Abstract

Vascular endothelial growth factor A (VEGF-A) and its binding to VEGFRs is an important angiogenesis regulator, especially the earliest-known isoform, VEGF-A_165a. Yet several additional splice variants play prominent roles in regulating angiogenesis in health and in vascular disease, including VEGF-A₁₂₁ and an anti-angiogenic variant, VEGF-A_165b. Few studies have attempted to distinguish these forms from their angiogenic counterparts, experimentally. Previous studies of VEGF-A:VEGFR binding have measured binding kinetics for VEGFA₁₆₅ and VEGF-A₁₂₁, but binding kinetics of the other two pro- and all anti-angiogenic splice variants are not known. We measured the binding kinetics for VEGF-A₁₆₅, -A_165b, and -A₁₂₁ with VEGFR1 and VEGF-R2 using surface plasmon resonance.

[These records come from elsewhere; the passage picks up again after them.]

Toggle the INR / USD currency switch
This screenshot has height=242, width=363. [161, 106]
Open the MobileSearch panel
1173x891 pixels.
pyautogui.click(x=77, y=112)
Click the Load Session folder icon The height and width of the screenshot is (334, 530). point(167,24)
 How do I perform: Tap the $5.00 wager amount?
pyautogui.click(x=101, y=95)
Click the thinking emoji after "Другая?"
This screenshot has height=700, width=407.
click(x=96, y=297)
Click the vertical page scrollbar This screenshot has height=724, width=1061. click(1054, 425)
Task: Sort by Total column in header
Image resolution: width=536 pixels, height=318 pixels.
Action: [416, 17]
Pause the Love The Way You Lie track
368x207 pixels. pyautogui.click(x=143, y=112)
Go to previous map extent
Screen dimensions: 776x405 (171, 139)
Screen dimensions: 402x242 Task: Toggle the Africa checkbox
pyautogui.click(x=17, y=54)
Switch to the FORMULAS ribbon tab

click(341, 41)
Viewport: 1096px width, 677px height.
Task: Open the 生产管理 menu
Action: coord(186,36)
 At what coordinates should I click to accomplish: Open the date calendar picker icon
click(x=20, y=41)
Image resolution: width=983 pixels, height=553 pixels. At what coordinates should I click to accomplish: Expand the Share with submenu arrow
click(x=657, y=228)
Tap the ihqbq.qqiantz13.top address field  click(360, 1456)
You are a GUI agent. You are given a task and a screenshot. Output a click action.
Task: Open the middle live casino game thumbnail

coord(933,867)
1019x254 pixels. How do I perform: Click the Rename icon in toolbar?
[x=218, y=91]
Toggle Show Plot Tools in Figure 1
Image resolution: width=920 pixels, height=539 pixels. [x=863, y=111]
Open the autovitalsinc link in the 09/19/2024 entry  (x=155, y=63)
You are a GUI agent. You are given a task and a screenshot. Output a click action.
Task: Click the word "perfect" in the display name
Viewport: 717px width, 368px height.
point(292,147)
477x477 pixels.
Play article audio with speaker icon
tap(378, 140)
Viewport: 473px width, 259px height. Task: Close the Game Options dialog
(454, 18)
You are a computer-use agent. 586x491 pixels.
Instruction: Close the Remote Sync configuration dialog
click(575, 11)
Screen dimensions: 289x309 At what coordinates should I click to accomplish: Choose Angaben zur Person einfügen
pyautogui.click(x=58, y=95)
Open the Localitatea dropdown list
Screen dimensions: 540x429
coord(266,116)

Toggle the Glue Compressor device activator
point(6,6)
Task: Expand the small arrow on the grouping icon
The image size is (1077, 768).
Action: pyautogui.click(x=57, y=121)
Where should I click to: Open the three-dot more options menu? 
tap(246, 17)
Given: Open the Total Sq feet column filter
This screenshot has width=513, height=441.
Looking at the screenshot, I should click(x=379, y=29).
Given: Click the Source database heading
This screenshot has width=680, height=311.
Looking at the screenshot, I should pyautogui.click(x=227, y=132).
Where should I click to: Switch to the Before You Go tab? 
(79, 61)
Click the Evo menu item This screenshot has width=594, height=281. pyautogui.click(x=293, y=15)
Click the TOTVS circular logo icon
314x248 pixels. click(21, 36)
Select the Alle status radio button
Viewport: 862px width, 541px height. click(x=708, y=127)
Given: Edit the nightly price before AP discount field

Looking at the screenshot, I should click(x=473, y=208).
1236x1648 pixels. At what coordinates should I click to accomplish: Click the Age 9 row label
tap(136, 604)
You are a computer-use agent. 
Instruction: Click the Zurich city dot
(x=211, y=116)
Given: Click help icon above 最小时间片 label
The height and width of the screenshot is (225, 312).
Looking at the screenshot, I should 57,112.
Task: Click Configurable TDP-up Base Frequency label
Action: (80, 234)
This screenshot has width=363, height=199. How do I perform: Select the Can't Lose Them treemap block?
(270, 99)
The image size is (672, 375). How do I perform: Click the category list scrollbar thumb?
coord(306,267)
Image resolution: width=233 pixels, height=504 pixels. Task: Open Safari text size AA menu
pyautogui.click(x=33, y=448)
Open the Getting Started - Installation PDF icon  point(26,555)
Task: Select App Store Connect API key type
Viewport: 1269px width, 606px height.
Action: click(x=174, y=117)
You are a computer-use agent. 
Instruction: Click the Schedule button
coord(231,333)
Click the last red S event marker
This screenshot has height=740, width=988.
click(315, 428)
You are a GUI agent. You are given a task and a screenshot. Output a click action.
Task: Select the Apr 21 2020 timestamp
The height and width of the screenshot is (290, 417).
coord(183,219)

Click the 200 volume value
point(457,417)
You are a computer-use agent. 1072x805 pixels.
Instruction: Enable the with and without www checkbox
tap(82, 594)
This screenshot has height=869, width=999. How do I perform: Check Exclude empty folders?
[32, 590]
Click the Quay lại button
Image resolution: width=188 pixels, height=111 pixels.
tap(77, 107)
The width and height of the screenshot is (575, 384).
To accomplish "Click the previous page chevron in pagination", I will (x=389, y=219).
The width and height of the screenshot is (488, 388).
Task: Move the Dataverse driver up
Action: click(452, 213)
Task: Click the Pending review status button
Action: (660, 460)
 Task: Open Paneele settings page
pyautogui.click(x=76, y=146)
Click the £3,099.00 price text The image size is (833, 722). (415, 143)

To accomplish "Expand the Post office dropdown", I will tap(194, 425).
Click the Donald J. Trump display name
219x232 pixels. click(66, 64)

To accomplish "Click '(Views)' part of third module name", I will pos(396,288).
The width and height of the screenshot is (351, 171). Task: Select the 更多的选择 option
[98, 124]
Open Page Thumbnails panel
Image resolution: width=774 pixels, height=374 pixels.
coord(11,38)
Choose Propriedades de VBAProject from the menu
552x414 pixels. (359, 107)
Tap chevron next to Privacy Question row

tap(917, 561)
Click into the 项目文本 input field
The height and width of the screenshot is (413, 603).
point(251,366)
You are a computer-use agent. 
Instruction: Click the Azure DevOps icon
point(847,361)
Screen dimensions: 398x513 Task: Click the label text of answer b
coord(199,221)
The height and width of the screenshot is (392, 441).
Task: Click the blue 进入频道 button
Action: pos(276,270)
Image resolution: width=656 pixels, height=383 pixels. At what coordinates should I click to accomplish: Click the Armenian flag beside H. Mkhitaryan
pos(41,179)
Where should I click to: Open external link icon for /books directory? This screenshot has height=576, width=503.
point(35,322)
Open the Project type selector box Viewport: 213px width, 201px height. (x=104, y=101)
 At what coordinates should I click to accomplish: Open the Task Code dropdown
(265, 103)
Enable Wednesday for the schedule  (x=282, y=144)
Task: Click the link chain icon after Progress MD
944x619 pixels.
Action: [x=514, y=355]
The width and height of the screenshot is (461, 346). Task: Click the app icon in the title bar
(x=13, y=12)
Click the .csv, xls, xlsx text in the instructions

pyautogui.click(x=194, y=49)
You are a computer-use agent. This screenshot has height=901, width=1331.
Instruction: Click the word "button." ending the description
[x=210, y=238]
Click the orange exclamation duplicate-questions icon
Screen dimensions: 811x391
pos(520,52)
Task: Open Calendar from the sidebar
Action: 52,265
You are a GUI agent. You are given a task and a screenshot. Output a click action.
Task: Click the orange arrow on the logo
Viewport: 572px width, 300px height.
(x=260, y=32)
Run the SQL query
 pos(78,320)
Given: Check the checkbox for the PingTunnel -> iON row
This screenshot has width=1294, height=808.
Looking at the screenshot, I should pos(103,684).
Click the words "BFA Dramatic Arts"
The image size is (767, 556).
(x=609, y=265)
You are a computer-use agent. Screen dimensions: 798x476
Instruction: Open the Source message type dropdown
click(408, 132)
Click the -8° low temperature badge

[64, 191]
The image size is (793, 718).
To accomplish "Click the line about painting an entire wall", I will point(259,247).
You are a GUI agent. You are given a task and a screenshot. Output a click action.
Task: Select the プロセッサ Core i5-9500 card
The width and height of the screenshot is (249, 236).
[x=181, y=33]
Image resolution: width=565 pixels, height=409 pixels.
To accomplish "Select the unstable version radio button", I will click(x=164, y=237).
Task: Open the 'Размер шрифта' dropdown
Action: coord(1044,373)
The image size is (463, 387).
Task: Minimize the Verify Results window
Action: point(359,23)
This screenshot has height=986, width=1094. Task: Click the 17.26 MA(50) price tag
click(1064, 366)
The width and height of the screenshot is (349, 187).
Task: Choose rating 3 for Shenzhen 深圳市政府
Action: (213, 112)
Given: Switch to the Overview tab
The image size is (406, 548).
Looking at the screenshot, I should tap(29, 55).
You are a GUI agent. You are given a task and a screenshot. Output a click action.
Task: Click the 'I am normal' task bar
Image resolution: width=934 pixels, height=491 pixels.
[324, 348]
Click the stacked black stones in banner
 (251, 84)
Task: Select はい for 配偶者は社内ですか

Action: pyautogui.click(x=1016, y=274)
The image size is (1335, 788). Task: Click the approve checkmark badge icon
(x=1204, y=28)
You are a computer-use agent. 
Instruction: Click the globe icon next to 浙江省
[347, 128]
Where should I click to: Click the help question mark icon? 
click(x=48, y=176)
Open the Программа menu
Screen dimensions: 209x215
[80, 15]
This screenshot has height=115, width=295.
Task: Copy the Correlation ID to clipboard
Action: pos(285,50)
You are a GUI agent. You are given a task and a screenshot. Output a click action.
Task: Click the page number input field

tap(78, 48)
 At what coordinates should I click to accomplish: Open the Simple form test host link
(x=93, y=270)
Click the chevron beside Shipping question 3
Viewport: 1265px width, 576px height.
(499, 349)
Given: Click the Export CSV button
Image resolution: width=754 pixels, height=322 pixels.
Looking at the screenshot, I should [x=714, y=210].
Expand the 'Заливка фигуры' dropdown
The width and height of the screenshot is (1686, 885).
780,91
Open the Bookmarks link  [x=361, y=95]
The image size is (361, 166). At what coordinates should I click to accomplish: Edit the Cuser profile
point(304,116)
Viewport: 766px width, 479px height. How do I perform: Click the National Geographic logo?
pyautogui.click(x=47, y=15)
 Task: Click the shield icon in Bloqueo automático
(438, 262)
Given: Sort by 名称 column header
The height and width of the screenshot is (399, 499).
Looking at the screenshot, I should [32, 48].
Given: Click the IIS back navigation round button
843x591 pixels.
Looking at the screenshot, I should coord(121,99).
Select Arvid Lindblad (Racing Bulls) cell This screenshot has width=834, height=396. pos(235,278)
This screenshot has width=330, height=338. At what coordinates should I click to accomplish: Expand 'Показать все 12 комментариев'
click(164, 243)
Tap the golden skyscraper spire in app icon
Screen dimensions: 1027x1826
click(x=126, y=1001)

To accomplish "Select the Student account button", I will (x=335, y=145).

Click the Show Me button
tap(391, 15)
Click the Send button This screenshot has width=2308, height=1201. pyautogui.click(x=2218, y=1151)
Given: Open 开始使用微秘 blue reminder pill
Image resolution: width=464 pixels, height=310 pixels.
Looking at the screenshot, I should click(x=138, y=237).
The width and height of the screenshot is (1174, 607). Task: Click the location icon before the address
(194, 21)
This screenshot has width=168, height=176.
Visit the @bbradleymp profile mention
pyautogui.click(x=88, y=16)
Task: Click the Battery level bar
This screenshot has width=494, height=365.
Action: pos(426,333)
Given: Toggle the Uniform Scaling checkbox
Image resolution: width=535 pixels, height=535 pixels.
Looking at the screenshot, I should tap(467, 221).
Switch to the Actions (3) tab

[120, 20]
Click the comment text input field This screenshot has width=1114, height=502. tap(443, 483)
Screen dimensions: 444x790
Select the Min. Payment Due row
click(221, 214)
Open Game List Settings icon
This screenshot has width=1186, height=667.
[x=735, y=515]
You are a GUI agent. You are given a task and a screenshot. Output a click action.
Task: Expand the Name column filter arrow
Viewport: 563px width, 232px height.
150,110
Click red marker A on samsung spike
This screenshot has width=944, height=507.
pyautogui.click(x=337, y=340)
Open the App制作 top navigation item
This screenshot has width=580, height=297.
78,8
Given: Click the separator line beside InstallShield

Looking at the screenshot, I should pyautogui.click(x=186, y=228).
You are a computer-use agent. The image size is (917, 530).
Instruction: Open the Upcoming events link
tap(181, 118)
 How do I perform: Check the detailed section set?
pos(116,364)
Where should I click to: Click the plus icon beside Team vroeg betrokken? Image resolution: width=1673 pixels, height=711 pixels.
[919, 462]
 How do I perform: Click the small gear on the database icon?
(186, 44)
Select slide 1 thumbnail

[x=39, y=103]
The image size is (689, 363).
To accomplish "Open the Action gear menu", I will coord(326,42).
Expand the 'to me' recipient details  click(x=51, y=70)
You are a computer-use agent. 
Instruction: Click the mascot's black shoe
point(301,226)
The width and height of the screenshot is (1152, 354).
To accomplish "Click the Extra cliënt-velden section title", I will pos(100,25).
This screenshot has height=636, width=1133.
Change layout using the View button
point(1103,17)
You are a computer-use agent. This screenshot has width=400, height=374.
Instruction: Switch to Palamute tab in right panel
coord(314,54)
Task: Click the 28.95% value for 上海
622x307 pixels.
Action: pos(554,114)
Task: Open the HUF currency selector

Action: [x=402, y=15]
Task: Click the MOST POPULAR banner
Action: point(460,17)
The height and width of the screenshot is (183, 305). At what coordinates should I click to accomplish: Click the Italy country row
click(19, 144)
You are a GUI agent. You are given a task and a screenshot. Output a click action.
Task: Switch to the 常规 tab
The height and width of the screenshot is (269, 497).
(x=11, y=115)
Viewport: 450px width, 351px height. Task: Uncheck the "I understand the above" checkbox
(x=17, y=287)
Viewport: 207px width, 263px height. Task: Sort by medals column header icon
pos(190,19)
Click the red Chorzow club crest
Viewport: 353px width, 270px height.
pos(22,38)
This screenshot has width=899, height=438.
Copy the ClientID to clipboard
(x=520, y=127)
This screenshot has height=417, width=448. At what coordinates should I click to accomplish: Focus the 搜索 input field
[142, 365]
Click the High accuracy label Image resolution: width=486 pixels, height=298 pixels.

We validated our methods by reproducing the known affinities between VEGF-A_165a:VEGFR1 and VEGF-A_165a:VEGFR2, 1.0 pM and 10 pM respectively, and validated the known affinity VEGF-A₁₂₁:VEGFR2 as K_D = 0.66 nM. We found that VEGF-A₁₂₁ also binds VEGFR1 with an affinity K_D = 3.7 nM. We further demonstrated that the anti-angiogenic variant, VEGF-A_165b selectively prefers VEGFR2 binding at an affinity = 0.67 pM while binding VEGFR1 with a weaker affinity—K_D = 1.4 nM. These results suggest that the − A_165b anti-angiogenic variant would preferentially bind VEGFR2. These discoveries offer a new paradigm for understanding VEGF-A, while further stressing the need to take care in differentiating the splice variants in all future VEGF-A studies.